65. The judge referred at paragraph 127 to "a potential question" under Russian law "as to how much knowledge a spouse has to have about a disposition before he or she can be said to consent to it".  This was not touched on in either expert's report, and though raised in cross-examination of Professor Karabelnikov, he said that the point "got lost in a misunderstanding".  However, there was evidence from the experts as to the degree of knowledge required for time to start running.

66. If the burden of proof is relevant, article 35.2 puts it on the party alleging absence of consent.  There was some debate, which the judge found it unnecessary to resolve, as to the significance of the requirement that the third party "knew or certainly ought to have known".  I do not need to go into that question.

67. The judge came to deal with the issue as to what Russian law required Mr Slutsker to know, if time was to start running, at paragraph 161.  The rival contentions were that either Mr Slutsker had to know the actual terms of the trust (which Mr Slutsker said he did not know until after the commencement of these proceedings) or that it was sufficient for him to know that the Property had been put into a trust whose terms were inconsistent with his rights under the joint family property regime.  Professor Karabelnikov said that, on the basis that Mr Slutsker knew in 2001 that Mrs Slutsker was to purchase the property in the name of Haron or the trustees, it was unreasonable of him not to make enquiries as to the nature of the arrangements, and that therefore he should have known of the actual arrangements, by a date during 2001.  Professor Butler observed that a spouse was only put on enquiry when he has reason to believe that his spouse has purported to conclude a transaction in breach of the family code.  He may have put it more narrowly in oral evidence, but that may have been due to a misunderstanding and, even if it was not, the judge was not able to accept it: see paragraph 164.

68. At this point the judge was addressing the position under article 35.3, but later he said that he would apply the same test if article 35.2 were applicable: paragraph 170.  It was not suggested to us that the test should be different under one article or the other.
▬▬▬▬▬▬
The task – Update the court judgment passage, starting at the words "68. At this point" and stopping after "or the other.", by changing every "test" to "standard". Give that stretch in full.

[Stored records]
▬▬▬▬▬▬
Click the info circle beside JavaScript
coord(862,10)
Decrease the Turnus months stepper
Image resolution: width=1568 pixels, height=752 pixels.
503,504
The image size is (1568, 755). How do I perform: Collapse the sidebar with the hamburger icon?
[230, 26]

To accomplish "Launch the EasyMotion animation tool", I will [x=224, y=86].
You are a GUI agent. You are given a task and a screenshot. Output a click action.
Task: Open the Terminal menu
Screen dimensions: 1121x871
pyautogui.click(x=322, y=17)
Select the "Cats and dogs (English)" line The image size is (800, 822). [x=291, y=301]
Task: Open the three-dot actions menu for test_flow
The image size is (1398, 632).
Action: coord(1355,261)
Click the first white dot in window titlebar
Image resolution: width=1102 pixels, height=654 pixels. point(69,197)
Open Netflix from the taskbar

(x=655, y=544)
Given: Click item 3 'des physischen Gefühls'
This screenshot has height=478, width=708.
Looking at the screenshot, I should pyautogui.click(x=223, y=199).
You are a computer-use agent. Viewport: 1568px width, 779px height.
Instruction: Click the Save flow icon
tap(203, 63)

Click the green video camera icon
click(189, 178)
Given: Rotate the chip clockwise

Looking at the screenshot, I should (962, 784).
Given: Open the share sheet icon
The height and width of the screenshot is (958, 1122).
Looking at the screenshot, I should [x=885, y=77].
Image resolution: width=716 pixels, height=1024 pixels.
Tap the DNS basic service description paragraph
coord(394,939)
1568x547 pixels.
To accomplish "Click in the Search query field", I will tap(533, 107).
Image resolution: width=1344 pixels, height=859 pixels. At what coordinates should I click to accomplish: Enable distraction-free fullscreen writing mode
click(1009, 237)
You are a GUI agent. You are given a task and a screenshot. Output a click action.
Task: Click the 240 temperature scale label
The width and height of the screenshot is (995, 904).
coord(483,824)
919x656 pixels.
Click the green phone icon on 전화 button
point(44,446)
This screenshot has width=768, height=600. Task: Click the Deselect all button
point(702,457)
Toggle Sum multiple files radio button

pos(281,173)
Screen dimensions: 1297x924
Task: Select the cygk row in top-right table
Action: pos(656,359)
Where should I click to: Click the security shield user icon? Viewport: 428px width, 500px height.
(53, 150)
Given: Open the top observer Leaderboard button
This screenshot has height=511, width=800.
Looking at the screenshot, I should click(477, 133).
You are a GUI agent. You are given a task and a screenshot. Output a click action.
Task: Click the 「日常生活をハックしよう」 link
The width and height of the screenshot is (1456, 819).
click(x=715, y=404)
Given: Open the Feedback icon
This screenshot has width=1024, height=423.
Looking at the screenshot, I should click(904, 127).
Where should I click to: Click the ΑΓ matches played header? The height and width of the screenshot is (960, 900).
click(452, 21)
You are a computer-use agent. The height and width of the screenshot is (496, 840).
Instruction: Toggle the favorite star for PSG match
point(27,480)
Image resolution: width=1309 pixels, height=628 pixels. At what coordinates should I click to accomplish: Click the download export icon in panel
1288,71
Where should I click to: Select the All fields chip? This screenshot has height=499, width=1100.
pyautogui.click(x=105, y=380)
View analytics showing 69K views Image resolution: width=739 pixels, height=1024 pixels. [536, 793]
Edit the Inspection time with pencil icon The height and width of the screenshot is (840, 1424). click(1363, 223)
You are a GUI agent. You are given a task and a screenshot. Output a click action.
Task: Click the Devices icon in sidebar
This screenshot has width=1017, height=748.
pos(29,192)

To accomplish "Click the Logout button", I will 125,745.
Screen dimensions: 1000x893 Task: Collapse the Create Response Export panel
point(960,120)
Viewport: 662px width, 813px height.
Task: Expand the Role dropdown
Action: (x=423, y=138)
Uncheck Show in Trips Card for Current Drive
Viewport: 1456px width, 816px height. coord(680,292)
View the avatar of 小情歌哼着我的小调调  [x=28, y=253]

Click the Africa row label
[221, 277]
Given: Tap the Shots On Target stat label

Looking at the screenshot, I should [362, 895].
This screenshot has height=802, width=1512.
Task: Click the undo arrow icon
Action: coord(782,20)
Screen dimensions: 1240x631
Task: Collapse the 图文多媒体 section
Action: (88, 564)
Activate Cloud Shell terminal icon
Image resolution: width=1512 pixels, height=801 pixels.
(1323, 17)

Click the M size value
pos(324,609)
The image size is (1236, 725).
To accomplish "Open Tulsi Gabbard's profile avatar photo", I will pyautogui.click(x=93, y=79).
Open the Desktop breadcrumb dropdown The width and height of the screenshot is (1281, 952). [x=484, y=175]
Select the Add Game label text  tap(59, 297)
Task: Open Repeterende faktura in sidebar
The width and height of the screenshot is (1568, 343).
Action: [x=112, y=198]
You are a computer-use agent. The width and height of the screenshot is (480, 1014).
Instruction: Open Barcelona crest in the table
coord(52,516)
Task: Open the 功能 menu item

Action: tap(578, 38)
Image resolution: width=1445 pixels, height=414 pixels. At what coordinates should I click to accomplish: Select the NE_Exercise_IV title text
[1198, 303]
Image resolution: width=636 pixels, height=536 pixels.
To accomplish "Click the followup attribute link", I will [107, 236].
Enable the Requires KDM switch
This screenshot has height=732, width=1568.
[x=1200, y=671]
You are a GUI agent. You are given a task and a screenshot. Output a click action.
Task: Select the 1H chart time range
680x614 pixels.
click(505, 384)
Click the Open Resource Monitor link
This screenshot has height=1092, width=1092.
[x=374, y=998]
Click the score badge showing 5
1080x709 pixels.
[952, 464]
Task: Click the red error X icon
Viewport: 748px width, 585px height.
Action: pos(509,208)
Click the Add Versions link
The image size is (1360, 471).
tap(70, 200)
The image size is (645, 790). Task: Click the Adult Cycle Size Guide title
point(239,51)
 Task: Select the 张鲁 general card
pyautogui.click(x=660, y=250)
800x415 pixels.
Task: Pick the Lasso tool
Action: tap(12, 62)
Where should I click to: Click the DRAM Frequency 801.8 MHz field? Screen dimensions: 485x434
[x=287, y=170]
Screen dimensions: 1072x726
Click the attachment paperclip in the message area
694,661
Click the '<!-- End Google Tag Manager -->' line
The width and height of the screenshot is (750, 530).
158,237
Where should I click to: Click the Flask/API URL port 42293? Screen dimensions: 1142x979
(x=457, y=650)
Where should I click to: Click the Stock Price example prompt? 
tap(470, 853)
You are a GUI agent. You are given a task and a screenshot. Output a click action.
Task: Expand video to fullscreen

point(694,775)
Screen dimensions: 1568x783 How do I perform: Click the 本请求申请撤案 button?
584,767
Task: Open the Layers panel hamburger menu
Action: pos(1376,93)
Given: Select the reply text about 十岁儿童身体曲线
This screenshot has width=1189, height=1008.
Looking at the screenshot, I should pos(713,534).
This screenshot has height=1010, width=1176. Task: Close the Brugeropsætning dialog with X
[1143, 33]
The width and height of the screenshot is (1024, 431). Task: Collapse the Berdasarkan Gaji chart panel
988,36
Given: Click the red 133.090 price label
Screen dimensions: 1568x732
▬▬▬▬▬▬
Task response –
68. At this point the judge was addressing the position under article 35.3, but later he said that he would apply the same standard if article 35.2 were applicable: paragraph 170.  It was not suggested to us that the standard should be different under one article or the other.